• Problema curto 1:
Responda com base no excerto sobre a União Europeia:
(a) Quais são os pilares fundamentais do processo de integração capitalista?
(b) Que imagens destroçam a propaganda do «espaço de liberdade, solidariedade, tolerância e de respeito pelos direitos humanos»?
(c) Qual é a configuração final do edifício de poder económico, político e militar?
• Problema curto 2: Copie do excerto sobre a União Europeia tudo o que vai desde "Trata-se de um" até "uma potência imperialista.".
• Problema curto 3: Dê a continuação do excerto sobre a União Europeia a partir do ponto em que ele termina.

• Excerto da fonte:
"""
Olhemos apenas aos últimos meses. Longe de estar superada a chamada crise da moeda única e os seus efeitos devastadores – crise que estilhaçou os mitos e a propaganda sobre o Euro e a UE, pondo em evidência a dinâmica de divergência e desigualdade que caracteriza esses processos – e ainda não refeita do chamado «caso grego» – com tudo o que significou de clarificação do carácter profundamente antidemocrático da UE e da impossibilidade de desenvolvimento de políticas progressistas no quadro do Euro – aí temos já a chamada crise dos refugiados. A propaganda do «espaço de liberdade, solidariedade, tolerância e de respeito pelos direitos humanos» é destroçada pelas imagens dos cadáveres no Mediterrâneo e pelos muros e cercas de arame farpado (em sentido literal e não figurado) erguidos ao longo das fronteiras entre Estados-membros."

"Ao contrário do que insistentemente alguns querem fazer crer, os problemas e as dificuldades com que a UE se debate não resultam de características particulares de lideranças conjunturais, mas sim da própria natureza do processo de integração, dos seus pilares políticos e ideológicos, plasmados nos seus tratados, nas suas políticas, na sua orientação e actividade."


A realidade tem vindo a confirmar o acerto e a justeza das análises do PCP relativamente à natureza e evolução da União Europeia (UE), confirmando-a como um processo de integração capitalista que tem como pilares fundamentais o neoliberalismo, o federalismo e o militarismo.

Quatro vectores de contradição

Trata-se de um processo que, como a história se tem encarregado de provar, corresponde às necessidades do grande capital «europeu» na fase imperialista do desenvolvimento do capitalismo. Daí ter sido moldado visando, como é hoje muito visível, a construção de um edifício de poder económico, político e militar cuja configuração final é a de uma potência imperialista.
"""
Itens armazenados:
"""
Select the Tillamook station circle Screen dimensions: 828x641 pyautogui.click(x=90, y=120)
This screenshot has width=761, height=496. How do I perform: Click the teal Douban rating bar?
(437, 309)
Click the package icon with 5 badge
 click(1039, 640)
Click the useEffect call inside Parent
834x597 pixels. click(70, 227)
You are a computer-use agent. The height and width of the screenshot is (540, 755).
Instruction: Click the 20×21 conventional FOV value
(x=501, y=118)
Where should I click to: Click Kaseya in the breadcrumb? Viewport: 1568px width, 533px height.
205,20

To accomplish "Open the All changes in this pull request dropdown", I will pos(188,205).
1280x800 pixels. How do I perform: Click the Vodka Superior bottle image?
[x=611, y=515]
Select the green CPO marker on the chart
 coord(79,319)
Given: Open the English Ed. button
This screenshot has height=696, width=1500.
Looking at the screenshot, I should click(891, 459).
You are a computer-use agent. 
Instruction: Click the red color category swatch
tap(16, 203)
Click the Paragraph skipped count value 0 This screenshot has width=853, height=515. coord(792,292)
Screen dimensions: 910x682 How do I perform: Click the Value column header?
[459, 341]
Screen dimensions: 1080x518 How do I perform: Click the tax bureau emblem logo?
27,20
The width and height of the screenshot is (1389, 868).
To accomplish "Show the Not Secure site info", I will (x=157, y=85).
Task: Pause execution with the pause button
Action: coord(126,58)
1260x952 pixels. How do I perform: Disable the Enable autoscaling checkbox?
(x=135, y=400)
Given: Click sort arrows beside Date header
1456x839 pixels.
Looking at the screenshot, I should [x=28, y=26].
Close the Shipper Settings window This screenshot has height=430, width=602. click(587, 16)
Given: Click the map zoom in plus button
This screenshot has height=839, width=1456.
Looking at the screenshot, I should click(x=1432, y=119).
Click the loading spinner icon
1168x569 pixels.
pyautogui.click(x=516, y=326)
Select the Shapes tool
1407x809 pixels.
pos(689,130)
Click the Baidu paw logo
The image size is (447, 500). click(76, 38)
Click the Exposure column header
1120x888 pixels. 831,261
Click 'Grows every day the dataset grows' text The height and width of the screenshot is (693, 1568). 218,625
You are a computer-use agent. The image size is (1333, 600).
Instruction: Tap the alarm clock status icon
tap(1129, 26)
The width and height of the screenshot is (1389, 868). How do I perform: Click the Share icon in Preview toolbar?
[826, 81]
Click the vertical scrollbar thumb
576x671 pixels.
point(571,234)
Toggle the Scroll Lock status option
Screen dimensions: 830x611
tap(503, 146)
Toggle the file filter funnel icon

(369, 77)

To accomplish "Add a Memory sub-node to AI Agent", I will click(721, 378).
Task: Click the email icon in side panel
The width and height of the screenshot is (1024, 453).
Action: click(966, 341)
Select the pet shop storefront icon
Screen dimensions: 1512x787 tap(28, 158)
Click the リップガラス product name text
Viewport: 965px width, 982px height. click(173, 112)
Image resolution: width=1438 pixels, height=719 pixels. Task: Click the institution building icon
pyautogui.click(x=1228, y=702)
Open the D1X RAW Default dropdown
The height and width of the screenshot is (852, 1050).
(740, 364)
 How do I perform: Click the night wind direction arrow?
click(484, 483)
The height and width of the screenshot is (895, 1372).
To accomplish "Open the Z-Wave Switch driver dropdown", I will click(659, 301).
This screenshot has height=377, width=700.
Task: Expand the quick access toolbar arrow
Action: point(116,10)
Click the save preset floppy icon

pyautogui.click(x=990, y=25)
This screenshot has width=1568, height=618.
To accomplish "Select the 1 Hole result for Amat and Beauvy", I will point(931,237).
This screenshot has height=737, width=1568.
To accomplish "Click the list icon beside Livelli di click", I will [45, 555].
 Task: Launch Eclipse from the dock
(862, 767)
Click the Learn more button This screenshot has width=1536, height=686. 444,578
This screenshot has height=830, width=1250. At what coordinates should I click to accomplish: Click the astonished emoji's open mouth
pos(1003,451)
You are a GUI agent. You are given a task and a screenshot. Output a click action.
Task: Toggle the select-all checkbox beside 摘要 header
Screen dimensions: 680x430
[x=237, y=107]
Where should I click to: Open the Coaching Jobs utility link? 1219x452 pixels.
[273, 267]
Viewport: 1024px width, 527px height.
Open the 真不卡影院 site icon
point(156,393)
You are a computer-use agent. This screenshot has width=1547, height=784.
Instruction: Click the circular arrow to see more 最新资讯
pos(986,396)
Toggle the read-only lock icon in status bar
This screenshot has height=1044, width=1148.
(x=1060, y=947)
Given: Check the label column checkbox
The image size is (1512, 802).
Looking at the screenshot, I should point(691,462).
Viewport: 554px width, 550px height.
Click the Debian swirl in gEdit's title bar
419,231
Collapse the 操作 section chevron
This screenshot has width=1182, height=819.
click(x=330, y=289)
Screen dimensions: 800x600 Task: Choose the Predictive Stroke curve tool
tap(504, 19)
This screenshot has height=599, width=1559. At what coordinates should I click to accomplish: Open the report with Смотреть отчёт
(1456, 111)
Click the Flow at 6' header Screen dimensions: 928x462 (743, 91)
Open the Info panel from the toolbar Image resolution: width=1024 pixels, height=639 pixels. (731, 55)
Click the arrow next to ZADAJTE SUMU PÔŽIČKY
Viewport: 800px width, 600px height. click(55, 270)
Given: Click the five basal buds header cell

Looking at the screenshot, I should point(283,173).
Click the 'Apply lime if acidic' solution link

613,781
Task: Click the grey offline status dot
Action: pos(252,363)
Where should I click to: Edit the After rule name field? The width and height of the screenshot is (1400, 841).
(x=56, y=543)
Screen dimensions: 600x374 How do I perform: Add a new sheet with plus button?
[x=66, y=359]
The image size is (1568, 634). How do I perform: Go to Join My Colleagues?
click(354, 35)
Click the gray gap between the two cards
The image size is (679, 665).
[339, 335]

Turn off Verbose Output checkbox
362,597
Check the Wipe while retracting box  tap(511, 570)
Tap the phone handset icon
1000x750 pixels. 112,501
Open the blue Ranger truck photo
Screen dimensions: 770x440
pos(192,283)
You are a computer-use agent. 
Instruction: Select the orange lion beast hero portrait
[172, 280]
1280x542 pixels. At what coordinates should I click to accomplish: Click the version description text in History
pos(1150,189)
"""
• Resposta escrita 1:
(a) O neoliberalismo, o federalismo e o militarismo.
(b) As imagens dos cadáveres no Mediterrâneo e dos muros e cercas de arame farpado erguidos ao longo das fronteiras entre Estados-membros.
(c) A de uma potência imperialista.

• Resposta escrita 2:
Trata-se de um processo que, como a história se tem encarregado de provar, corresponde às necessidades do grande capital «europeu» na fase imperialista do desenvolvimento do capitalismo. Daí ter sido moldado visando, como é hoje muito visível, a construção de um edifício de poder económico, político e militar cuja configuração final é a de uma potência imperialista.

• Resposta escrita 3:
Contudo, este processo carrega no seu bojo, desde o início, contradições que são inerentes ao próprio desenvolvimento do capitalismo e das suas estruturas de articulação e integração. Essas contradições centram-se essencialmente em quatro vectores:

De classe: entre o grande capital, que dirige o processo e concentra capital e poder econômico, e o trabalho, que o perde por via do aumento da exploração, da destruição de direitos sociais e laborais, dos processos de privatização e da destruição dos sistemas públicos de redistribuição social (saúde, educação, segurança social);

Democrático e de soberania: entre um processo de concentração de poder político, da sua submissão ao grande capital e da sua centralização em centros de decisão supranacionais distantes do controlo popular, e o direito e aspiração dos povos à participação democrática, à definição dos seus próprios caminhos de desenvolvimento e ao controlo democrático das instituições de poder político nacionais. Entre um directório de potências «munido» de «instituições europeias» moldadas aos seus interesses, e os Estados nacionais, sobretudo os da chamada «periferia», amarrados em coletes-de-forças que eternizam a sua dependência, condicionam o seu desenvolvimento económico e os transformam em semi-colónias dentro da potência imperialista.

Civilizacional e de legitimidade: entre uma propaganda de décadas assente nas «liberdades e democracia», na «defesa dos direitos humanos», na «solidariedade», «coesão», «paz», «cooperação» e «apoio ao desenvolvimento» com que se tentou garantir o apoio popular ao processo de integração, e a realidade das políticas dentro do espaço da UE e desta relativamente ao resto do Mundo que se caracterizam cada vez mais por um carácter desumano, antidemocrático, intervencionista, neocolonial e belicista.

De rivalidade inter-imperialista: entre grandes potências que lideram o processo de integração capitalista, que se articulam num directório de potências mas que competem pelas suas posições de domínio dentro e fora do espaço europeu e entre o «bloco» UE e outras potências imperialistas, como os EUA. Binômios de concertação/rivalidade de dois «níveis», que se relacionam entre si, e em que, como a dita política externa e de segurança da UE comprova, prevalece a variável de concertação mas em que as rivalidades se vão aprofundando na relação directa do grau de integração e do aprofundamento da crise.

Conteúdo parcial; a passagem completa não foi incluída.